The products are more stable than the reactants which can be predicted by the fact that the enthalpy change is negative so the products are formed more readily.
Cl2 Molecule
molecular name: Cl2
calculation method: RB3LYP
basis set: 6-31G(d,p)
final energy in atomic units: -920.34987886
point group: Dinfh
bond distance: 2.04174
An optimised rotatable image of Cl2 is given below:
The optimisation file is linked to here
test molecule |
The below table is for optimised Cl2, this is shown by the fact that the maximum force is less than 0.00045 au, the maximum displacement is also less than 0.0003 which is required for optimisation to be complete.
Item Value Threshold Converged? Maximum Force 0.000043 0.000450 YES RMS Force 0.000043 0.000300 YES Maximum Displacement 0.000121 0.001800 YES RMS Displacement 0.000172 0.001200 YES Predicted change in Energy=-5.277187D-09
The vibrational mode of Cl2 is shown in the table below. There is only one mode due to the 3N-5 rule for linear molecules. Additionally, the intensity of the peak is zero since there is no change in dipole moment during the molecular vibration.
The charge distribution of a chlorine molecule is represented below. The charge is evenly distributed between the two atoms because they are identical and uncharged.

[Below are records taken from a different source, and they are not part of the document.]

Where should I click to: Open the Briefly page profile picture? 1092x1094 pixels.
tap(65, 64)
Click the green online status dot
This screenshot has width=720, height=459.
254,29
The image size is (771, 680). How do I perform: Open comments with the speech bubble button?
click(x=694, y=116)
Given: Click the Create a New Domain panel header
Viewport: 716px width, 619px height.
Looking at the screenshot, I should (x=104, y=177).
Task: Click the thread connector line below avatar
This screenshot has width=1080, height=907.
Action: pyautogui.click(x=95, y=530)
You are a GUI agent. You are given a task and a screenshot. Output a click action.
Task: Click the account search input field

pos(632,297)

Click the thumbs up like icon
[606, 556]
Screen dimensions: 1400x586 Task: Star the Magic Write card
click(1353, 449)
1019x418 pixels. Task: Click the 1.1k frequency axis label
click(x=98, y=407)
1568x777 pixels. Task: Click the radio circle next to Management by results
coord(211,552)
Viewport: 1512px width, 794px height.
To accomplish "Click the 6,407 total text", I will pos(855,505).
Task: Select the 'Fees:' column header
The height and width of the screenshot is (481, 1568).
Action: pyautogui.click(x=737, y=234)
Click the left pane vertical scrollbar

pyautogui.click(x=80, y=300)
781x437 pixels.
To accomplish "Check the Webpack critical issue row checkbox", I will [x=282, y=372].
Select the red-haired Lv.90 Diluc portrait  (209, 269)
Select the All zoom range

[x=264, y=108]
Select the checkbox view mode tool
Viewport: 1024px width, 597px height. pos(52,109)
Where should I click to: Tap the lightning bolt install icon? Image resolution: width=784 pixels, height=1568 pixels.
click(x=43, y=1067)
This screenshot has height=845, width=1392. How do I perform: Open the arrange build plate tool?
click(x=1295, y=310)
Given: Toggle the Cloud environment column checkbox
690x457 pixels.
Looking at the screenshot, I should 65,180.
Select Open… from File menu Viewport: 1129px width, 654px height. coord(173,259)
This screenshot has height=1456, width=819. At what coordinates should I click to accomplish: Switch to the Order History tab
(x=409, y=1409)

The following images are representations of molecular orbitals in a chlorine molecule.
The diagram of the molecule above shows the 1s orbitals in each Cl atom which are non bonding.
The diagram of the Cl2 molecule above shows the 2s orbitals, these are core so not involved in bonding.
The molecular orbitals shown in the diagram above show a sigma bond between the two 2pz atomic orbitals in each Cl as they are in phase and bonding.
The molecular orbitals in the illustration above show the 2px pi bonding orbital which is higher in energy than the sigma bond.
The molecular orbitals in this illustration show the pi antibonding orbitals which the out-of-phase interaction of the 2px orbitals causes.